YOUR ASSIGNMENT:
Note how many lines in the following material mention "Select", then give that number by itself.

(DATASET RECORDS)

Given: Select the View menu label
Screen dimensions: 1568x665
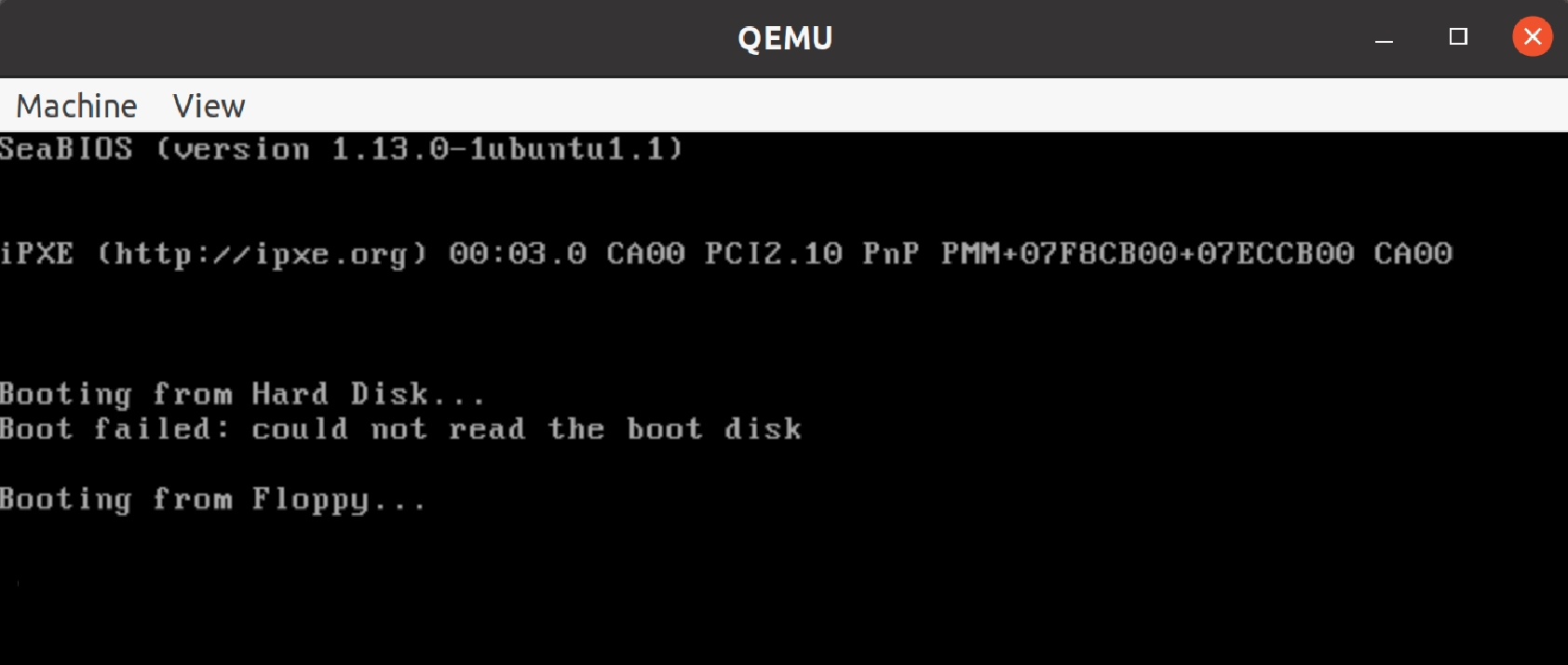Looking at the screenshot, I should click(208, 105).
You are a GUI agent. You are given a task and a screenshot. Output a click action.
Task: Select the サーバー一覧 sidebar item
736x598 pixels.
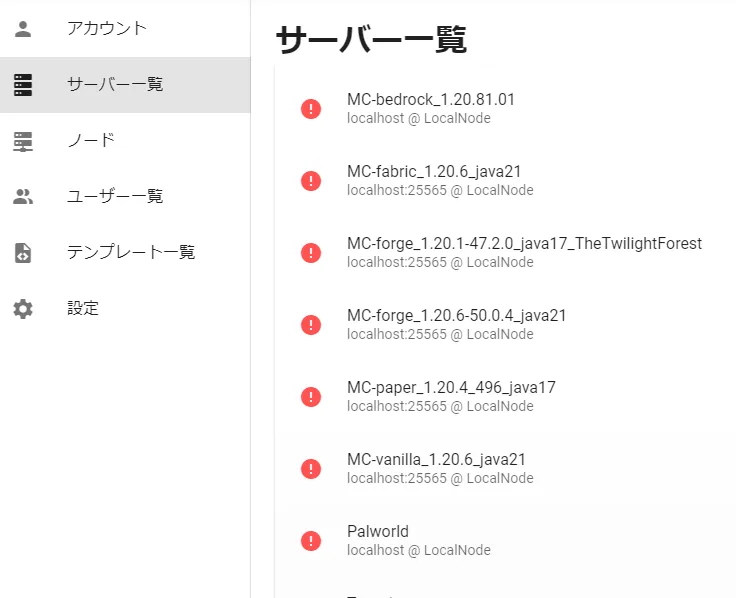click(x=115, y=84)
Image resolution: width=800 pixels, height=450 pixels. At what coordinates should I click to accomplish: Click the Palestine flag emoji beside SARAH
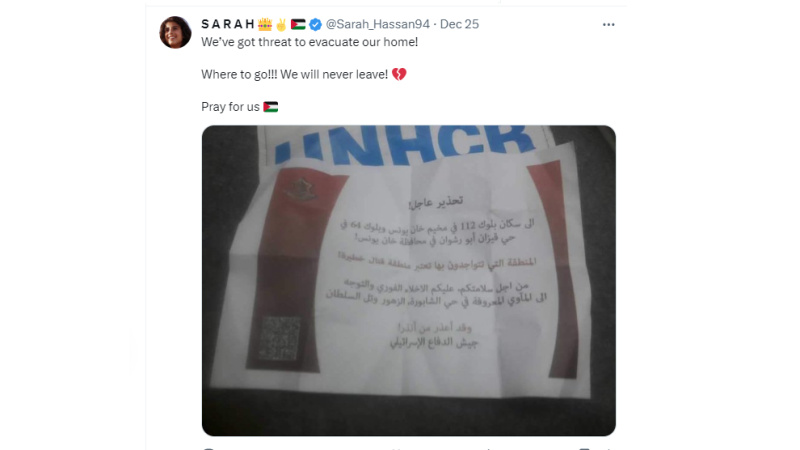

(End DATASET RECORDS)
(DATASET RECORDS)

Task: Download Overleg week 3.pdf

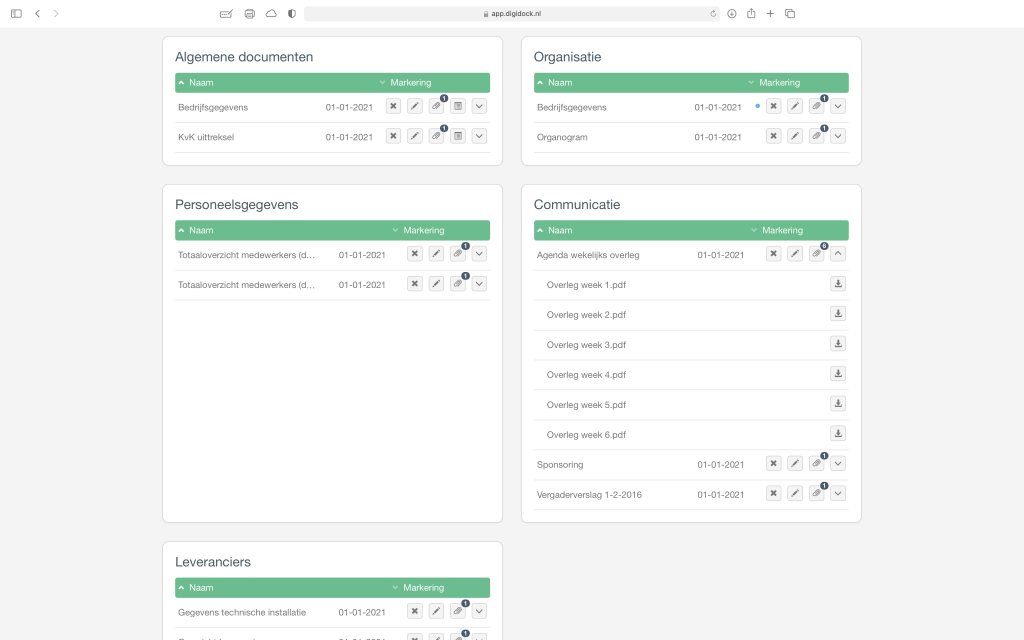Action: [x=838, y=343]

(End DATASET RECORDS)

COMPLETED TASK:
2